Лететь на моря не хотелось. Он, почему-то был уверен, что океан без его женщины на него сейчас подействует даже хуже, чем елка. Тоска съест. Нет, он лучше будет пялиться на это ужасное дерево. Так воспоминания о Даше становились хоть немного более осязаемыми. И Роман решил, что настало время для покаяния, а раз он не мог адресовать его тому человеку, которому оно в первую очередь предназначалось, то решил… поехать к жене.
Но уверенности в том, что, во-первых, она дома, а, во-вторых, пустит его на порог после того, как он себя с ней повел, не было. Тем не менее других мыслей не проклюнулось, так что Роман решил попробовать. Заехал в торговый центр, купил огромный и, наверное, несъедобный торт и ужасно безвкусного плюшевого медведя с себя ростом. Вспомнилась «Бриллиантовая рука»:
– Детя́м – мороженое, а его бабе цветы… Идиот! Детям – мороженое!
Точняк, как в фильме! Роман и сам не знал, кому из них какой подгон в итоге достанется. Если только они на пару с дочкой его этими самыми подгонами не… отподго́нят…

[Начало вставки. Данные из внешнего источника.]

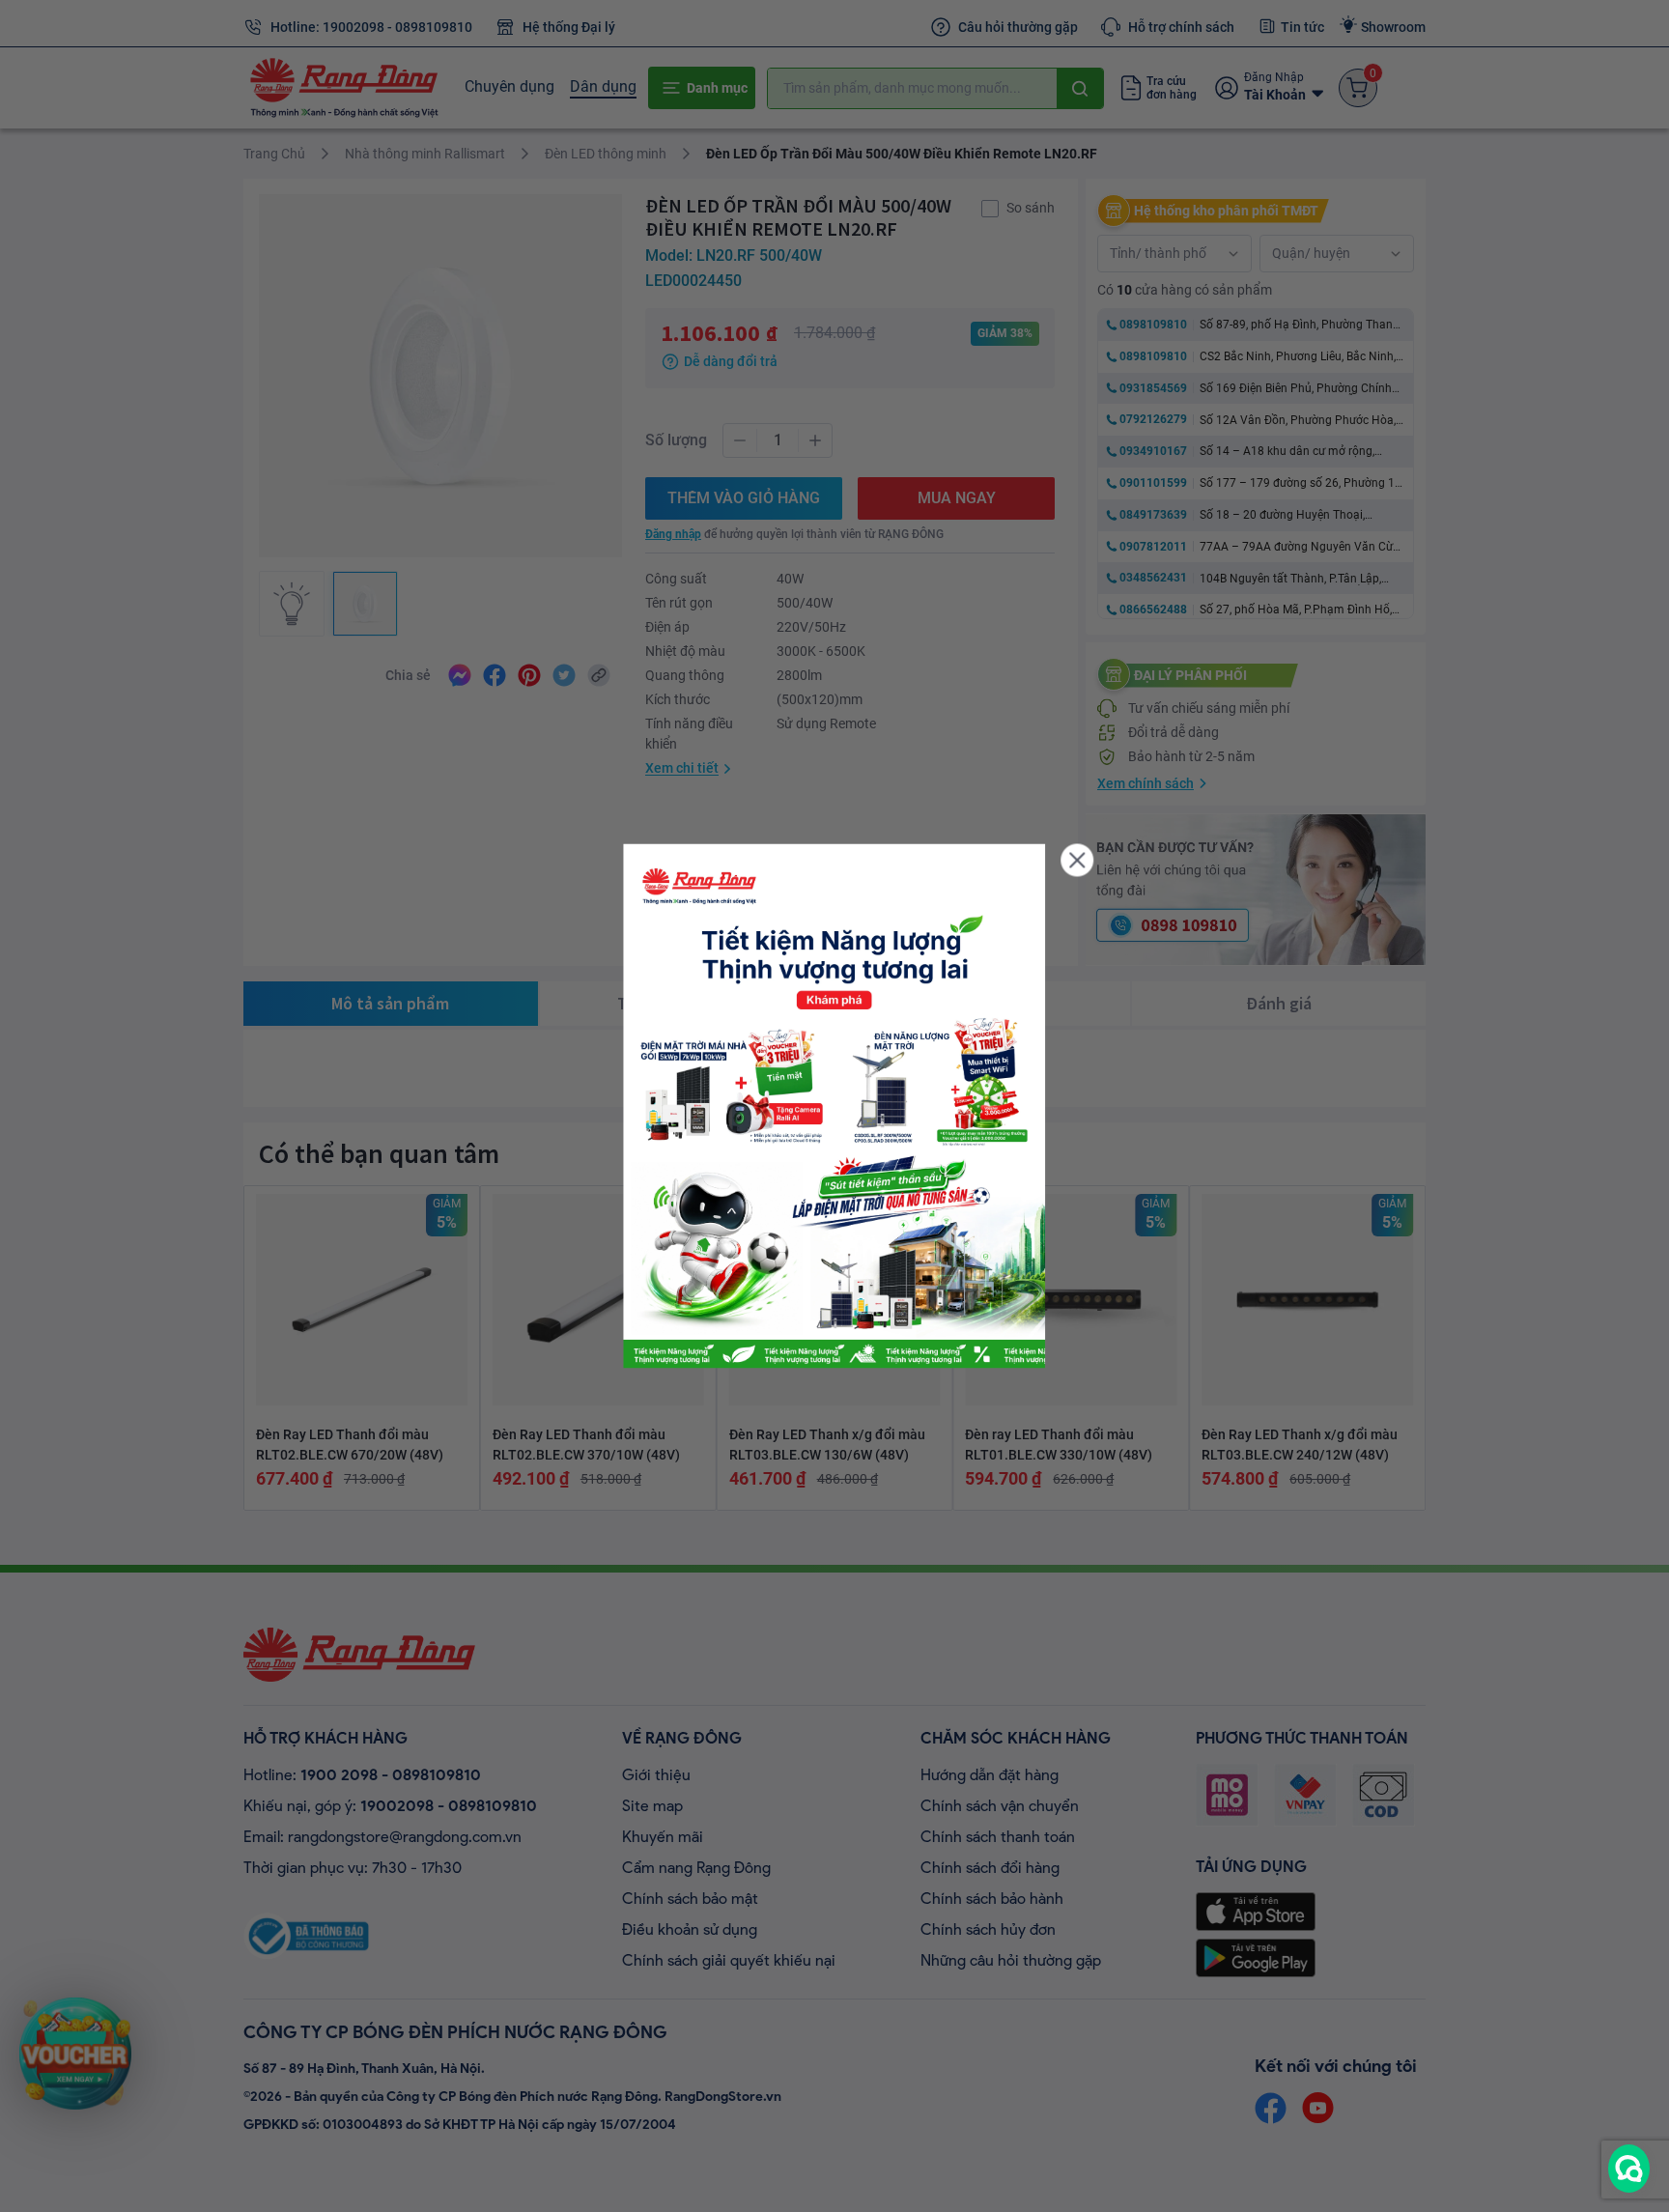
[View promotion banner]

Софья была дома: машина стояла на месте, и на ней недавно ездили. Роман перехватил медведя подмышкой, чтобы тот окончательно не сполз и не протер собой все близлежащие тротуары, и медленно побрел к дверям дома. Ноги, блин, не несли. Но покаяние – есть покаяние. Времени на Соловецкие скиты у него всё равно не будет, так что придется обходиться сподручными средствами…
Жена чуть не аукнулась от его… наглости. Судя по ее лицу, появление дорогого супруга на своем пороге она восприняла именно так. Роман, натасканный неделями отношений с Дашей как пёс кинолога на наркоту, проявил чудеса реакции. Он не дал жене не только прийти в себя, но даже уйти в себя. Она еще была в процессе последнего, когда директор спецотдела уже запёрся на порог со всем своим скарбом. Он брякнул торт на пол, отпихнул медведя в проход подальше от себя и срочно закрыл дверь. Только после этого начал.
– Соф, я это… Разденусь пока. А ты чайник ставь. Поболтать надо.
Она открыла рот на шесть часов. Потом стрелки сместились к пяти. Это Софи́ так немного скривилась. Глаза выползли как улитки из раковин. Точная ассоциация, Роман прямо представил, как сначала появляется такая маленькая бежевая субстанция, а потом разрастается настолько, что невозможно поверить в то, как вся эта масса до этого умещалась в маленьком домике на ее спине. Роман никогда раньше не замечал, что у Софьи такие большие глаза. Радовало одно, даже в самой гнилой ситуации он еще не утратил способности к юмору…
– Я серьезно. Всё равно не уйду пока не поговорим. Так что прояви великодушие. Это в последний раз, обещаю.
Она помотала головой и прошла в кухню. Роман разделся, взял торт, подцепил медведя за заднюю лапу и поволок всё это добро в их огромную кухню. Точнее, в кухню Софьи. Квартира по разделу отходила ей и дочери.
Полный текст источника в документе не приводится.